* Work to be completed:
Only lines containing the word "computer" are needed; pull them out of the material.

* Data for the task:
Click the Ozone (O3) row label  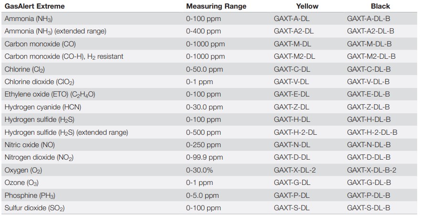point(21,183)
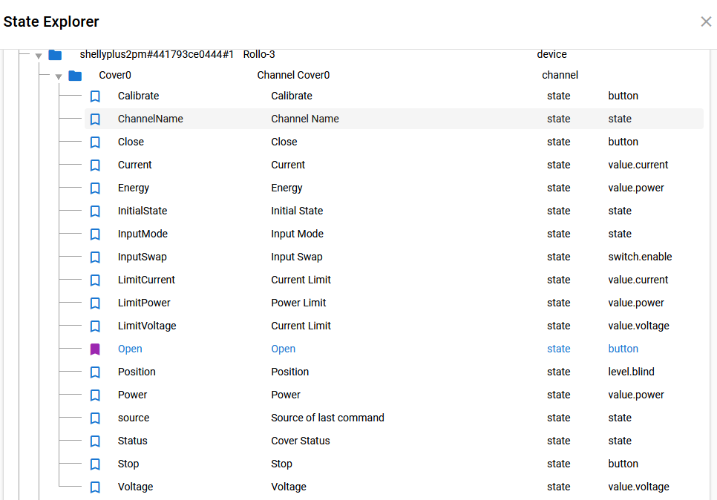Select the InitialState tree entry
The height and width of the screenshot is (500, 717).
143,211
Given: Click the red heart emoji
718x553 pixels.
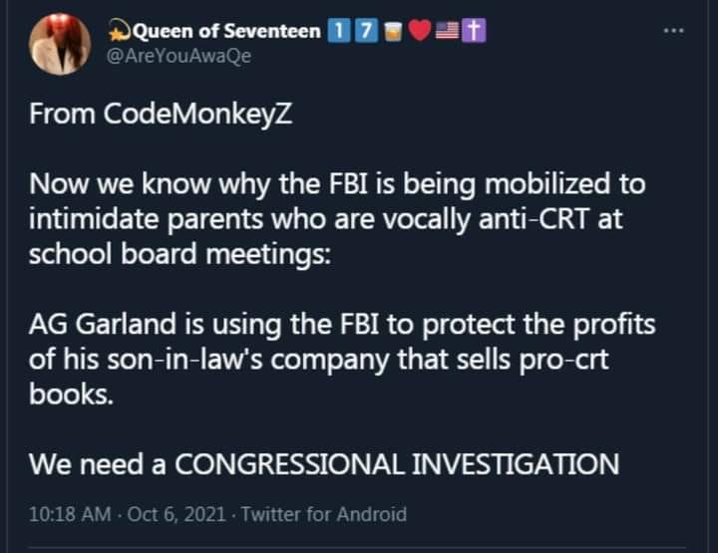Looking at the screenshot, I should pos(418,31).
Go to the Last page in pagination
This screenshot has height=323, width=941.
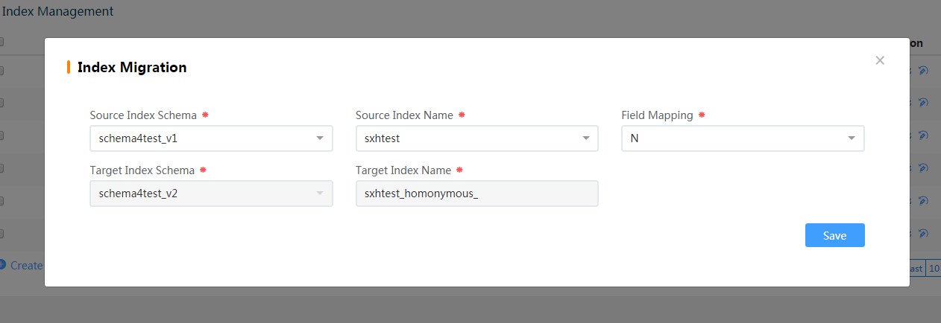916,268
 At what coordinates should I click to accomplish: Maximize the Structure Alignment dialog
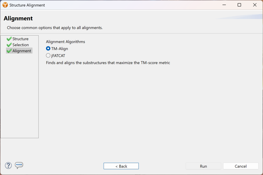click(239, 5)
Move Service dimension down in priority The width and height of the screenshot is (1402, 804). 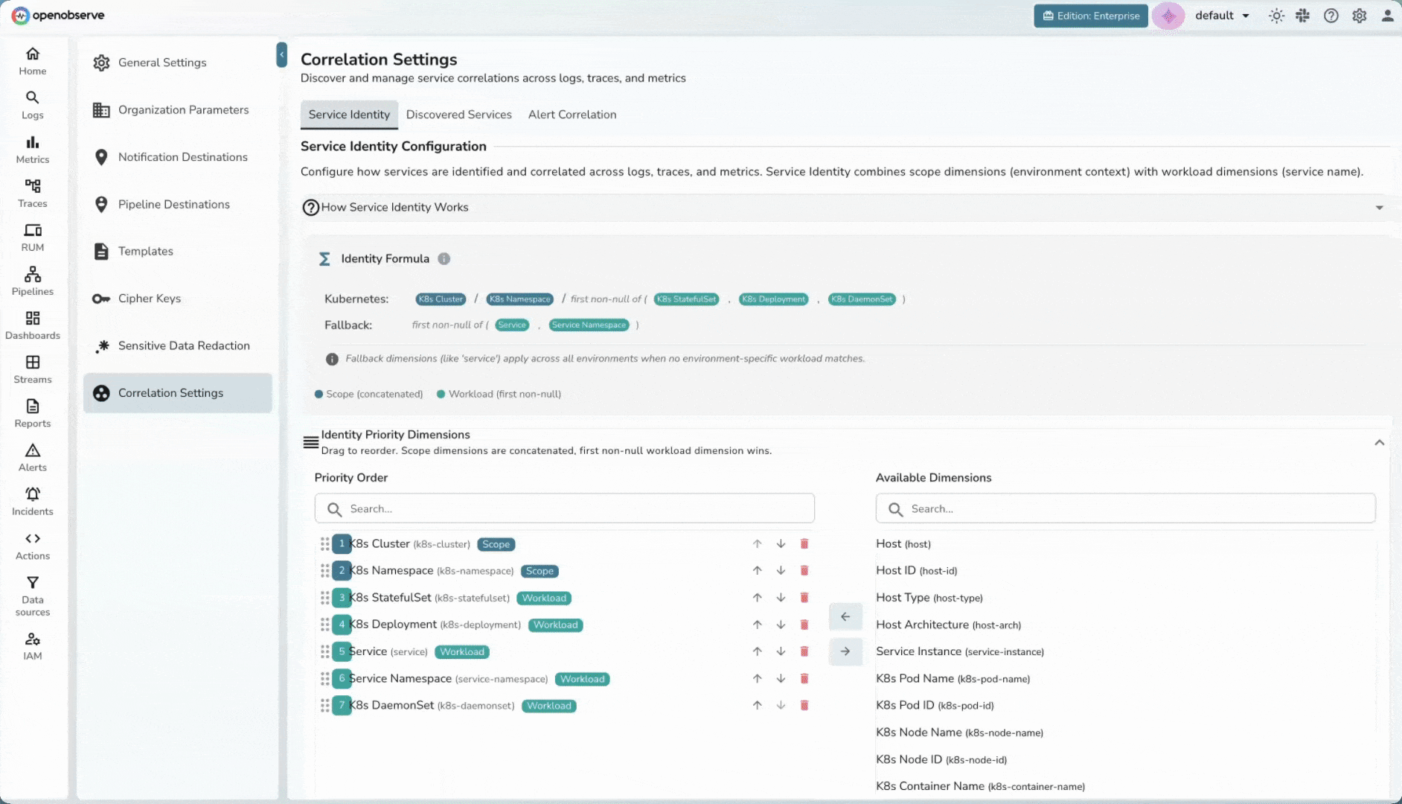tap(781, 651)
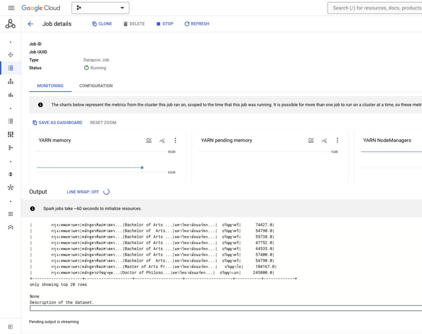Open release notes icon at sidebar bottom
The height and width of the screenshot is (334, 422).
[11, 326]
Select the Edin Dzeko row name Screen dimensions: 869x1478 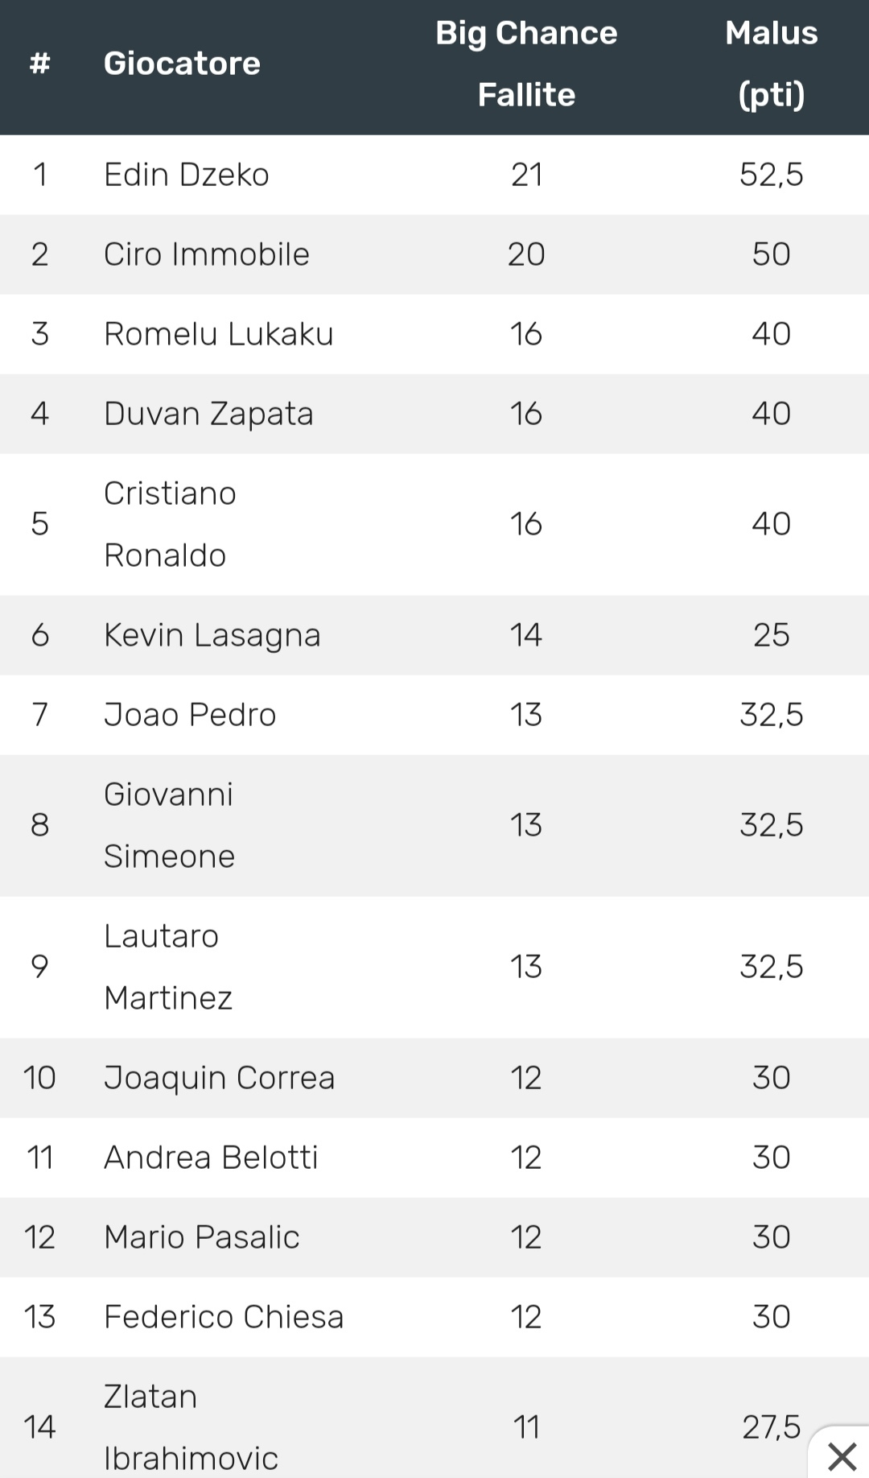[x=187, y=175]
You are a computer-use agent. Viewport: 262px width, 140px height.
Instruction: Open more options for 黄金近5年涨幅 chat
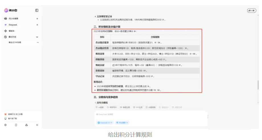tap(38, 43)
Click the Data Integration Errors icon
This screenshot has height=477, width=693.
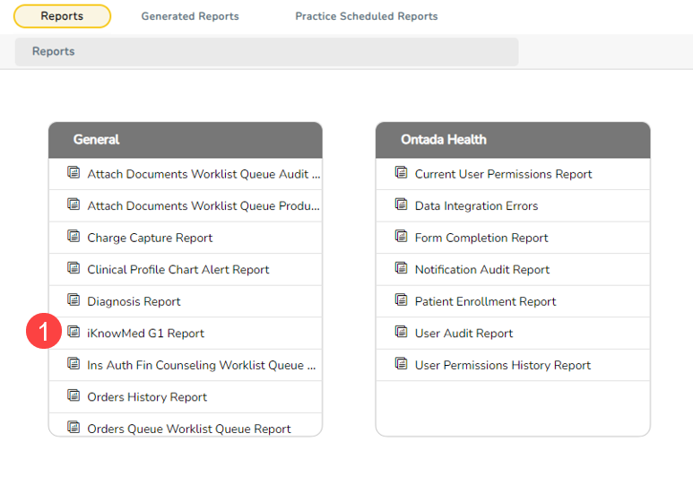(x=402, y=204)
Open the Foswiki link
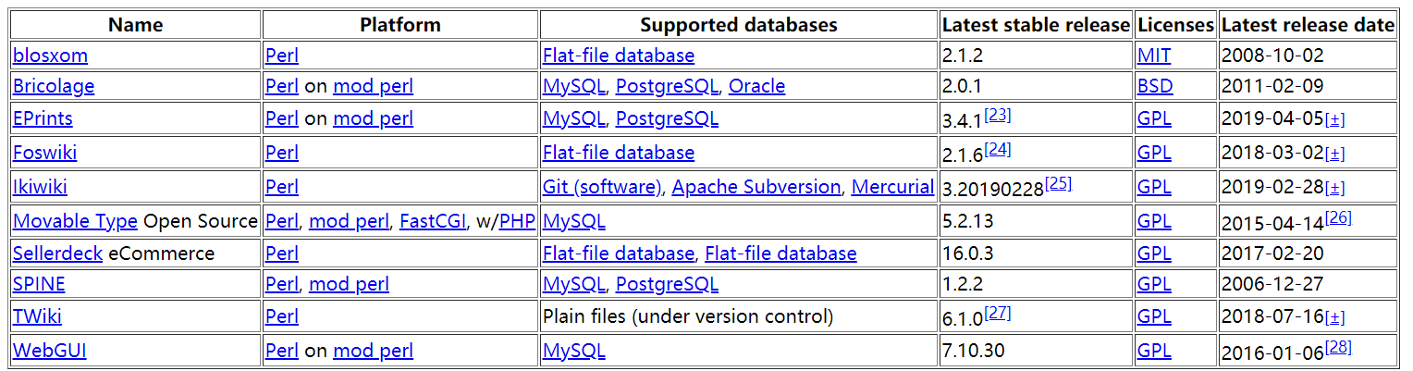 43,153
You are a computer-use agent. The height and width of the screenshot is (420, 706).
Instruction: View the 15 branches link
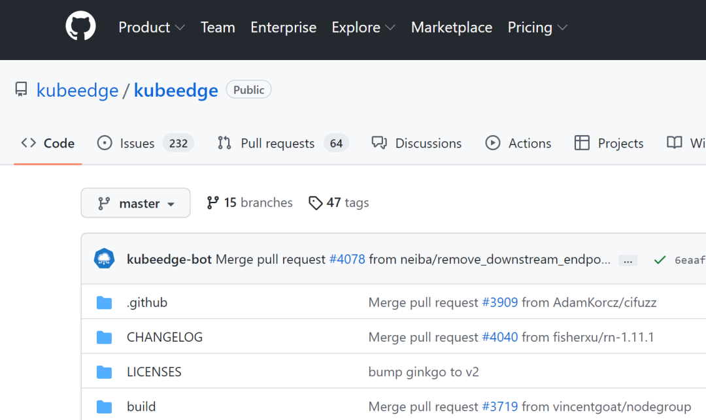tap(250, 202)
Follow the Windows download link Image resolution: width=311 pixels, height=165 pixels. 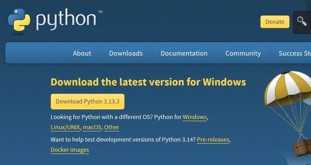[x=194, y=117]
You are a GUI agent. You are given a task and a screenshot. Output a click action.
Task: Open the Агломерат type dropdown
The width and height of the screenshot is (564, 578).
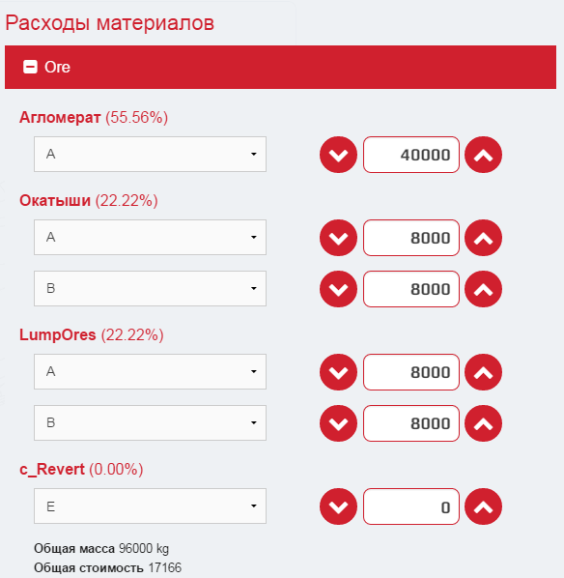click(150, 154)
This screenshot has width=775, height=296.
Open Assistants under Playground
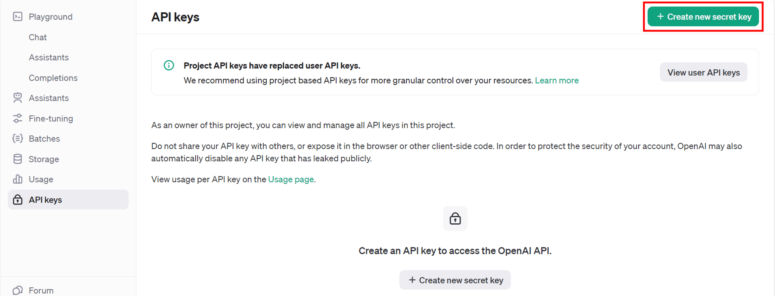(x=49, y=57)
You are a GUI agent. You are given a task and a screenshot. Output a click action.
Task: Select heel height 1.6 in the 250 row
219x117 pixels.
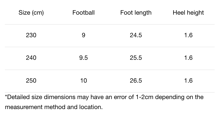[x=188, y=81]
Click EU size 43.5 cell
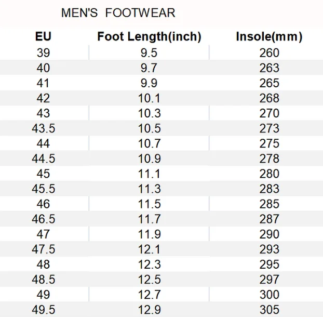 tap(44, 128)
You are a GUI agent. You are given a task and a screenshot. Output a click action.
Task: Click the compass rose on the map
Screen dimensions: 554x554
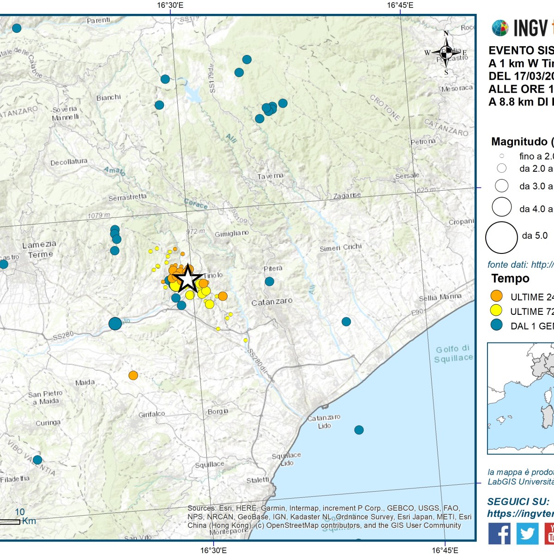pyautogui.click(x=446, y=53)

* Response to this task:
You are a computer-use agent. Viewport: 262px width, 140px height.
You are a computer-use agent. The height and width of the screenshot is (420, 706).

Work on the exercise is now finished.